I feel like I might be out on my own on this one but I thought I'd post and see.

I think it's unfair that KC registered dogs can enter into the novelty classes. I know it may sound like I'm taking it too seriously but how are crossbred dogs going to have a chance against dogs that have been specifically bred for all the best features? We can't enter in the KC classes so why should they be allowed to enter in the novelty?


----------



## Dogloverlou (Dec 8, 2013)

Novelty classes are just for fun and open to all, hence the class categories and therefore a particular breed is not being judged by breed standard. I find the fun classes are very much based on what the judge likes the look of regardless of the breed/type.


----------



## Bexx (Oct 26, 2013)

I understand that, and I get that it's a bit of fun that's why we do it too. But for example we went to a show last week and there was a gentleman there with some Beagles. Lovely dogs. He placed in every KC class he entered and some novelty. And he did the same again today, plus best in show! So that's 2 different judges.

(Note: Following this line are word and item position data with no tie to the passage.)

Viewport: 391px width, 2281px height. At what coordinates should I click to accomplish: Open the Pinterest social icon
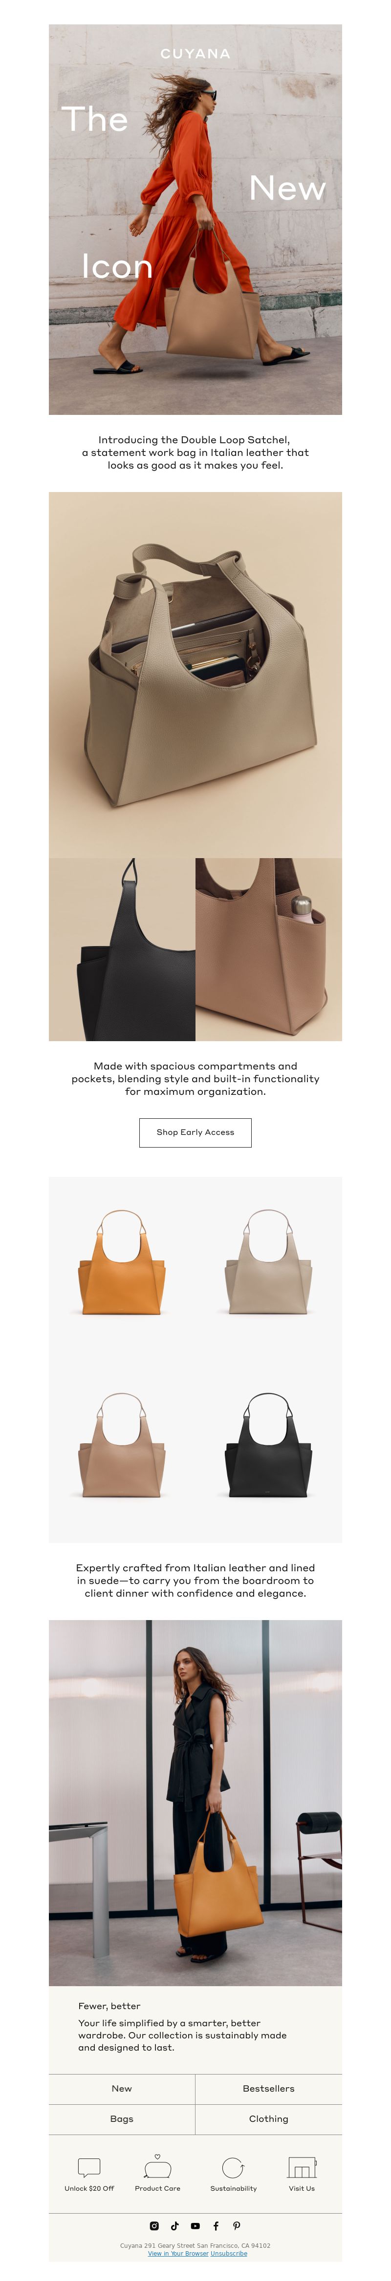point(237,2225)
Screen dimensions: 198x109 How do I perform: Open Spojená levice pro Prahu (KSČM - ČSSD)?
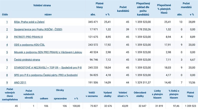pyautogui.click(x=38, y=29)
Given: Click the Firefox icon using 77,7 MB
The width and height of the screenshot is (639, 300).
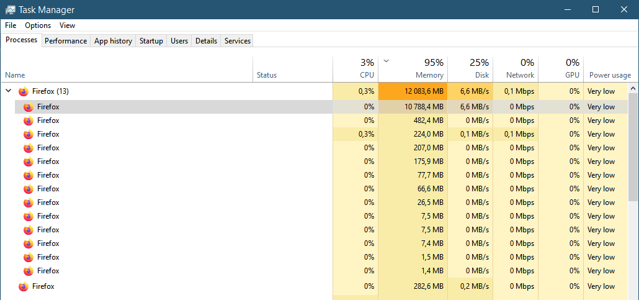Looking at the screenshot, I should [x=28, y=175].
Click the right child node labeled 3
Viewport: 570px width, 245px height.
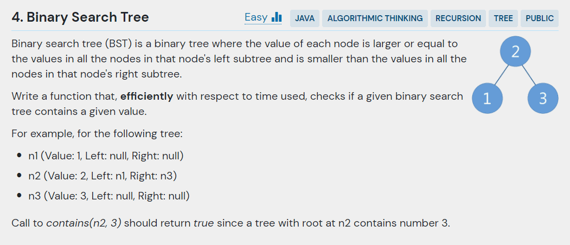pos(543,98)
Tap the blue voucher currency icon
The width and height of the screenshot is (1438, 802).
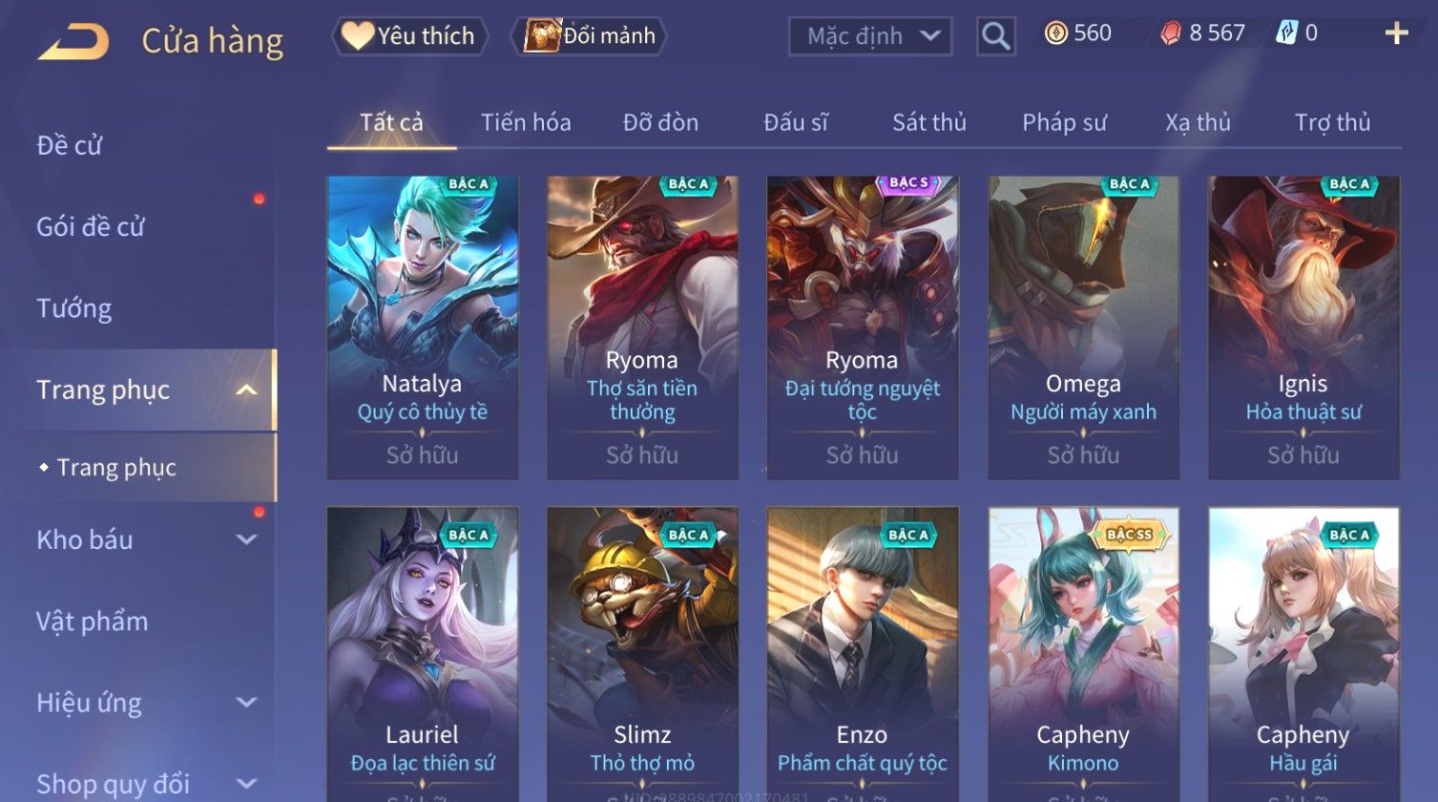point(1286,33)
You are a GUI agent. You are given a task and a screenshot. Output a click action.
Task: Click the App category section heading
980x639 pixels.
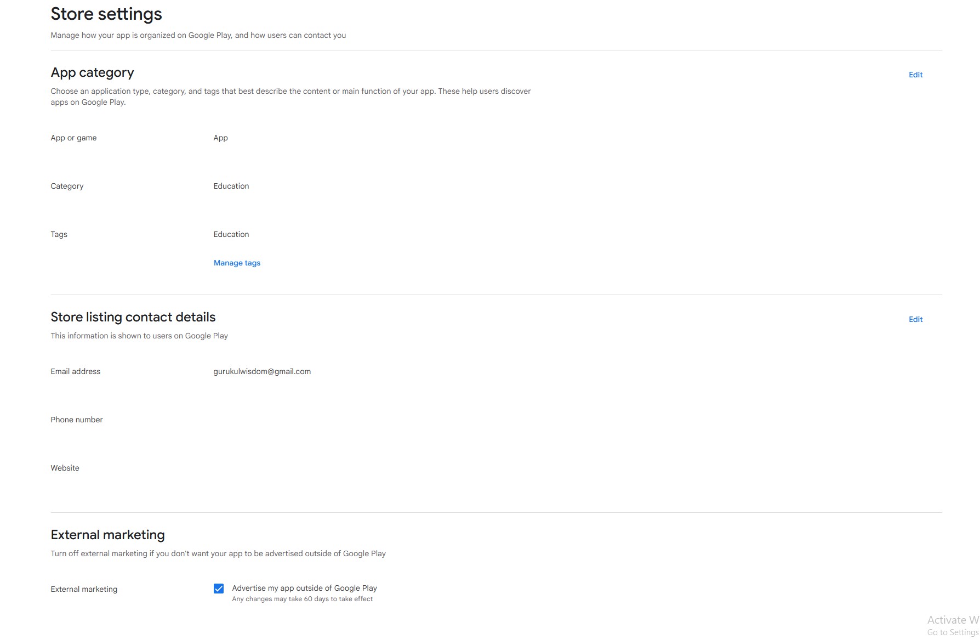[x=92, y=72]
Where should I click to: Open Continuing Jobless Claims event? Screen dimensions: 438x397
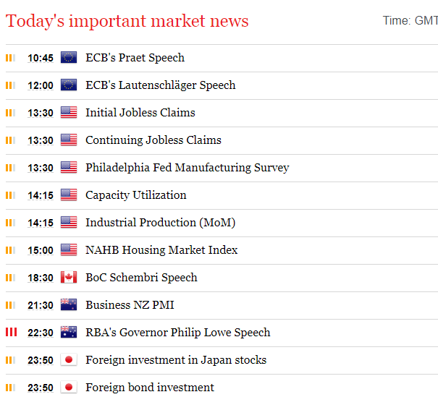153,140
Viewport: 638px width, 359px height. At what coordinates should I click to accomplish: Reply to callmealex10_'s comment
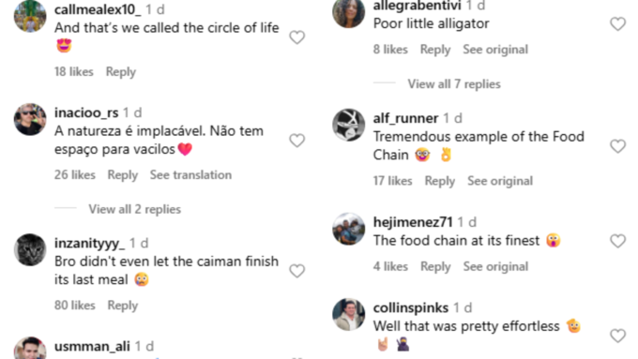click(121, 71)
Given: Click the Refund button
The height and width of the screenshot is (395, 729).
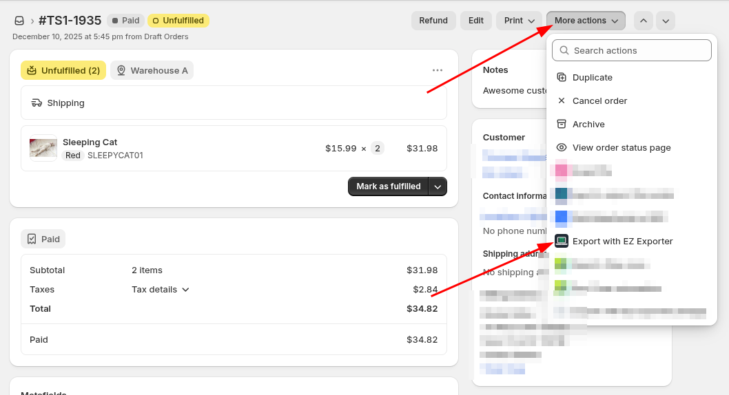Looking at the screenshot, I should tap(433, 21).
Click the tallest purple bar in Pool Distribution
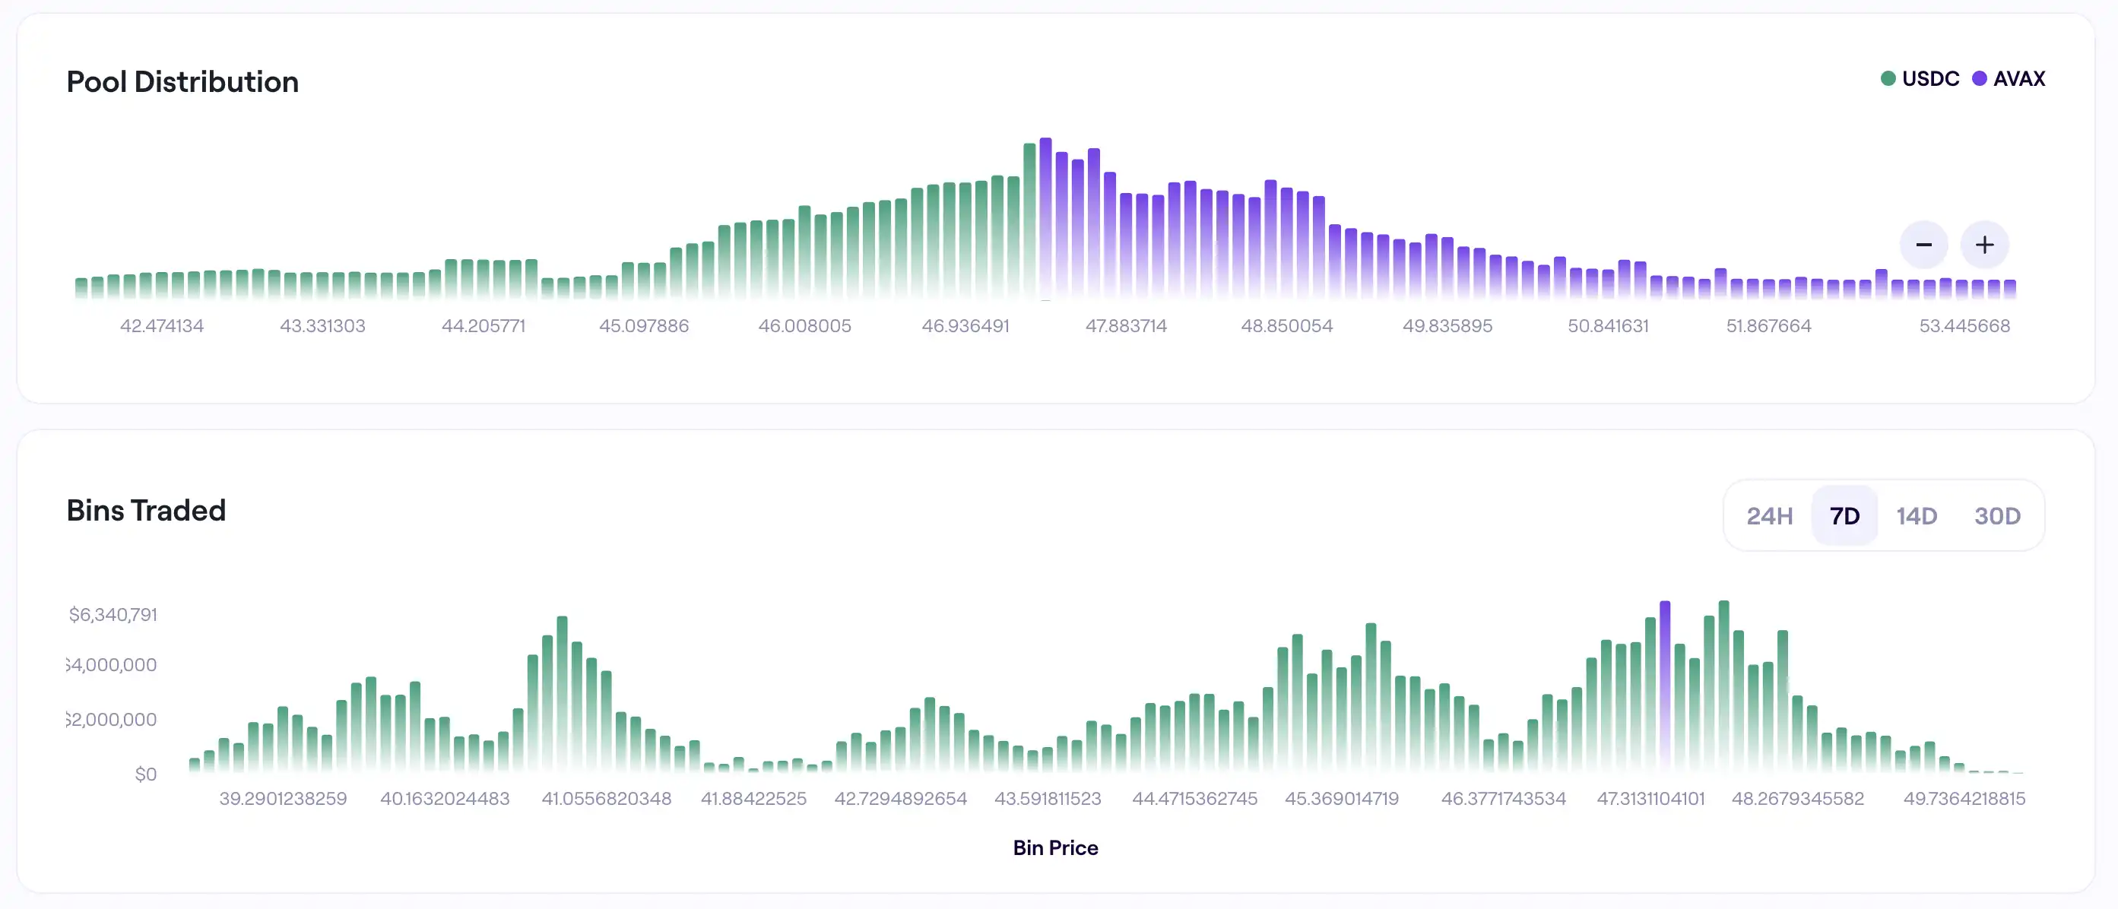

I can see that it just looks like I'm jealous or a bit of sour grapes but I'm not. The one I went to today was like Crufts. People were there with trollies and tabletop grooming etc. Going into the ring and standing their dog, moving their legs, the teeny thin choke leads up around the ears. I was like "I thought this was supposed to be fun, it's 'novelty'" Maybe the judges we've been seen by just have a preference or something.


----------



## smokeybear (Oct 19, 2011)

Bexx said:


> We had another show today, as usual it was KC classes followed by novelty classes.
> 
> I feel like I might be out on my own on this one but I thought I'd post and see.
> 
> I think it's unfair that KC registered dogs can enter into the novelty classes. I know it may sound like I'm taking it too seriously but how are crossbred dogs going to have a chance against dogs that have been specifically bred for all the best features? We can't enter in the KC classes so why should they be allowed to enter in the novelty?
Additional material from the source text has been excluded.